Title: The Epidemiology of Arterial Thrombosis
Description:
The epidemiology of clinically manifest ischaemic heart disease (IHD) is not the same as that of atheroma.
For example, the rise in IHD incidence that has taken place since early this century has probably not been paralleled by a similar rise in atheroma.
The National Necropsy Survey in the United Kingdom found no relationship between physical activity at work and atheroma, but a clear association between activity, on the one hand, and lumen-occlusive changes and myocardial scarring on the other.
Later studies have shown an association between occupational and leisure activity and clinical IHD.
These and other observations strongly suggest that some process (or processes) other than, or in addition to, the formation of atheroma causes clinical IHD.
However, the pathology of the different syndromes usually considered as IHD is not homogeneous.
Evidence of recent thrombosis is often found in those dying of myocardial infarction; it is less often found in “sudden death”, though advanced atheroma is a usual finding.
Sudden deaths may be due to small, unrecognized platelet aggregates.

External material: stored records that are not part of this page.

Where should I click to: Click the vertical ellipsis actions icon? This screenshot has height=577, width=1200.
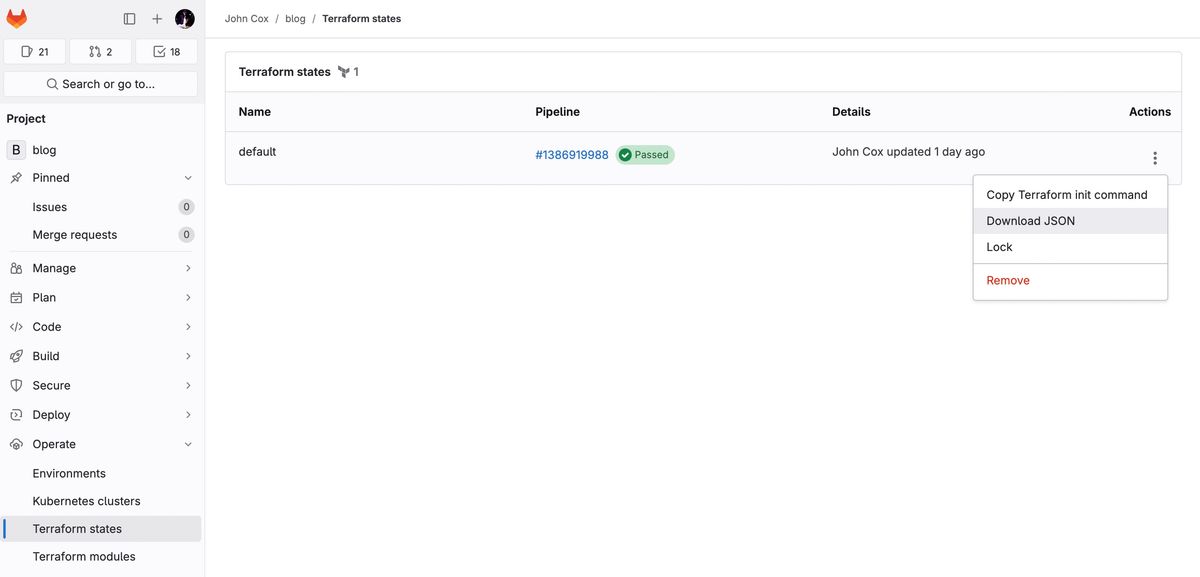pos(1155,158)
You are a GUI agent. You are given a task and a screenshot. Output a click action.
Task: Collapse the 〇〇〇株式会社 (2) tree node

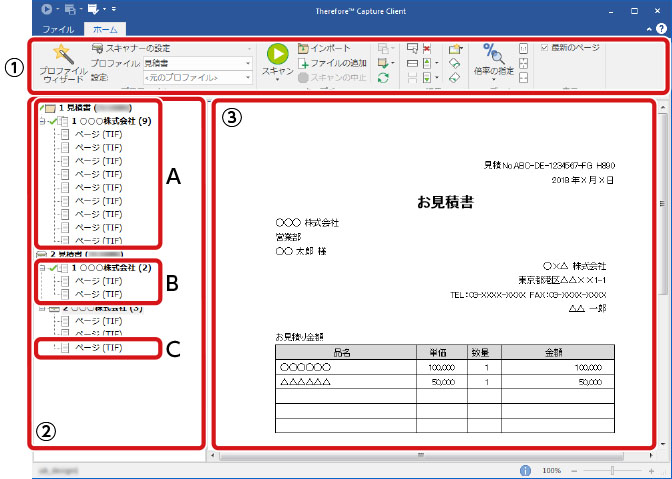pos(41,269)
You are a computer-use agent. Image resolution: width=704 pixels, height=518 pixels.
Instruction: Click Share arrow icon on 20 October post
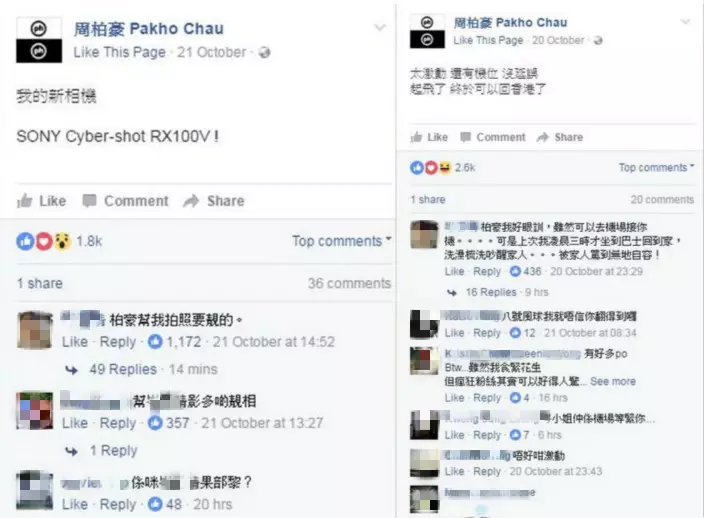click(x=543, y=137)
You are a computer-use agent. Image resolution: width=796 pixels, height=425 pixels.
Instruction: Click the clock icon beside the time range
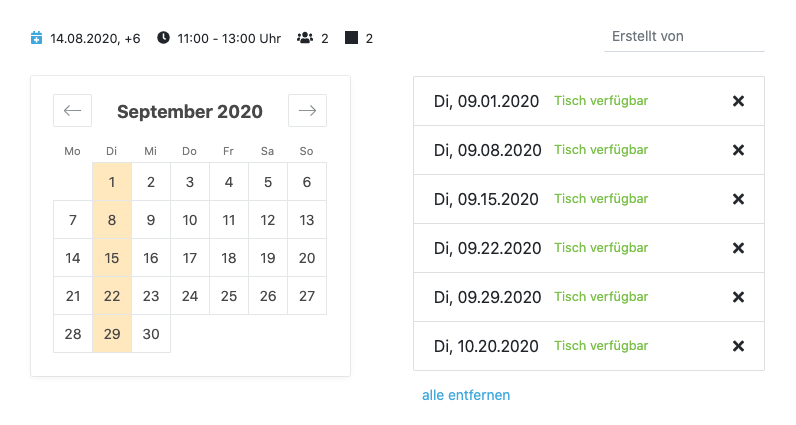tap(163, 38)
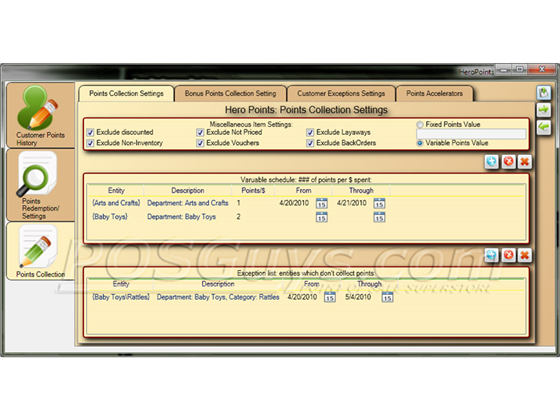
Task: Click orange X icon above exception list
Action: (x=524, y=255)
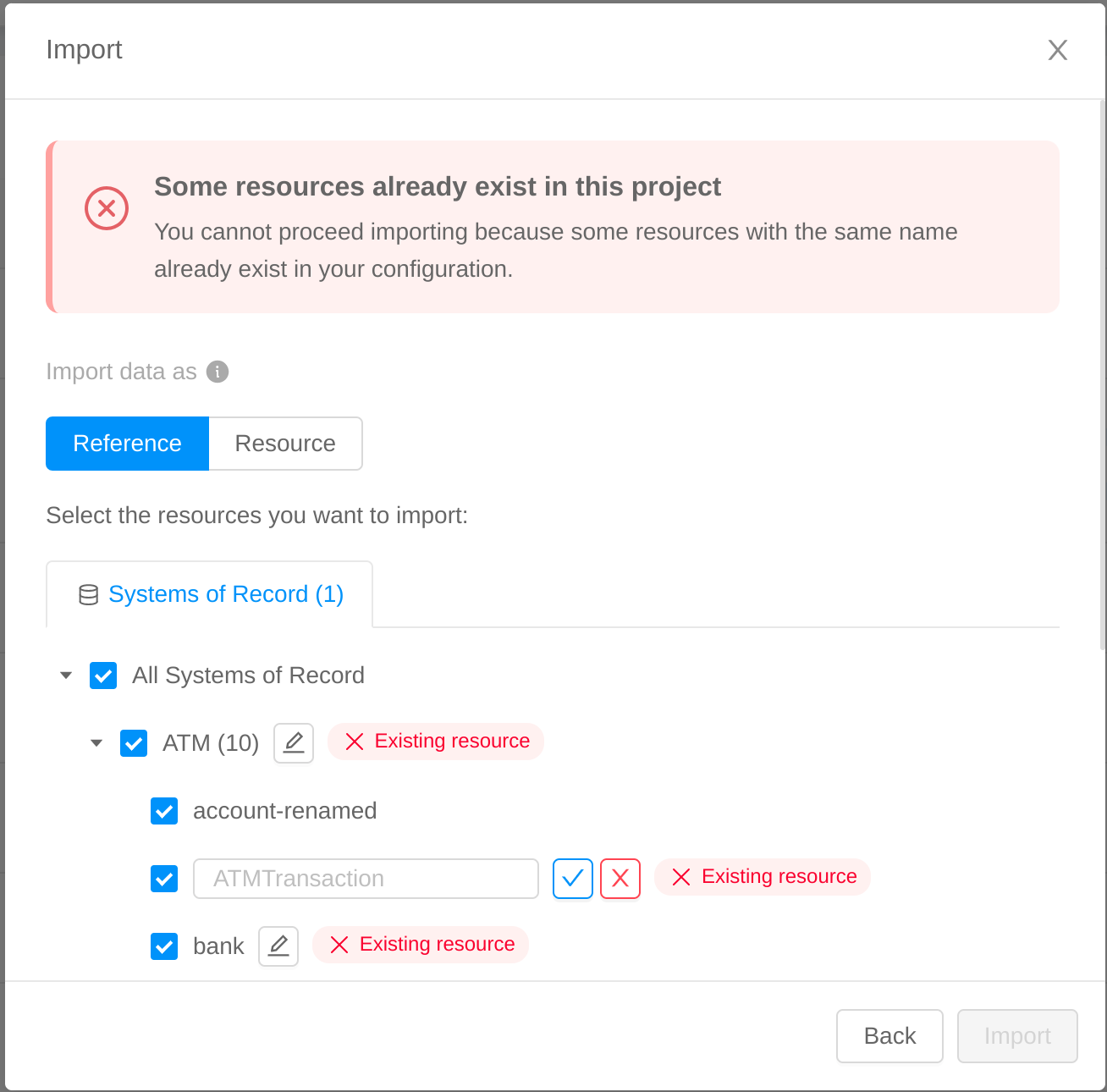Toggle the bank checkbox off
Screen dimensions: 1107x1092
164,946
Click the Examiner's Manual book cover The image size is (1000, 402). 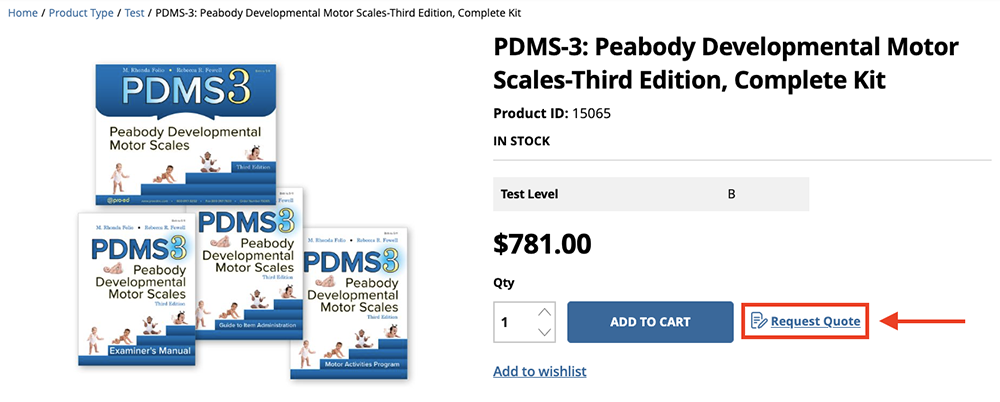(x=135, y=290)
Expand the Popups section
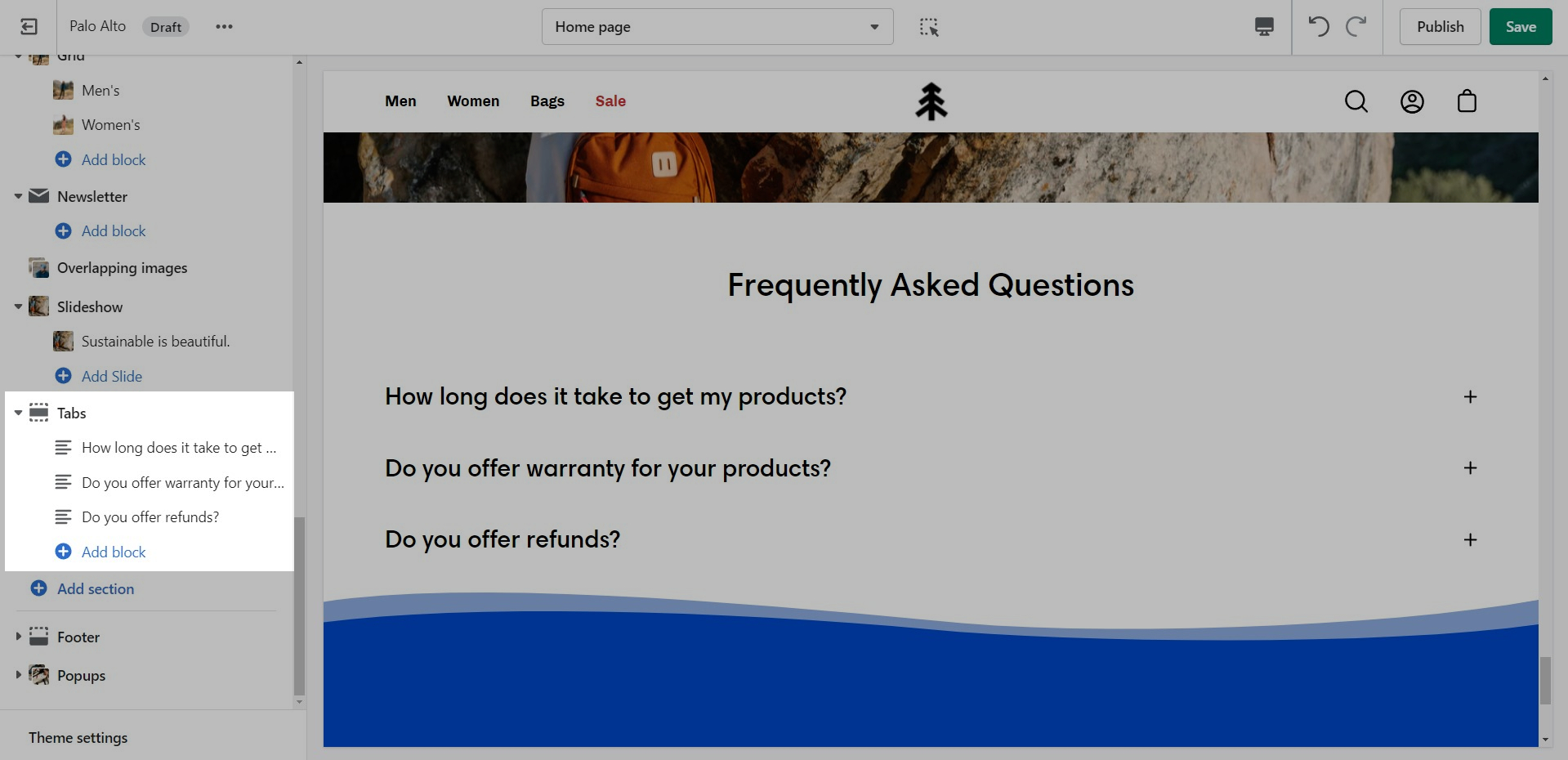This screenshot has width=1568, height=760. [x=18, y=675]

Clearly, atheroma and thrombogenesis are both involved in the pathogenesis of clinical IHD, and quite possibly to different degrees in different neoole.
But thrombogenesis has not been adequately investigated in population-based studies.
The epidemiological evidence suggests the need to study this process as contributing not only to infarction and sudden death, but also possibly to the formation of atheroma itself.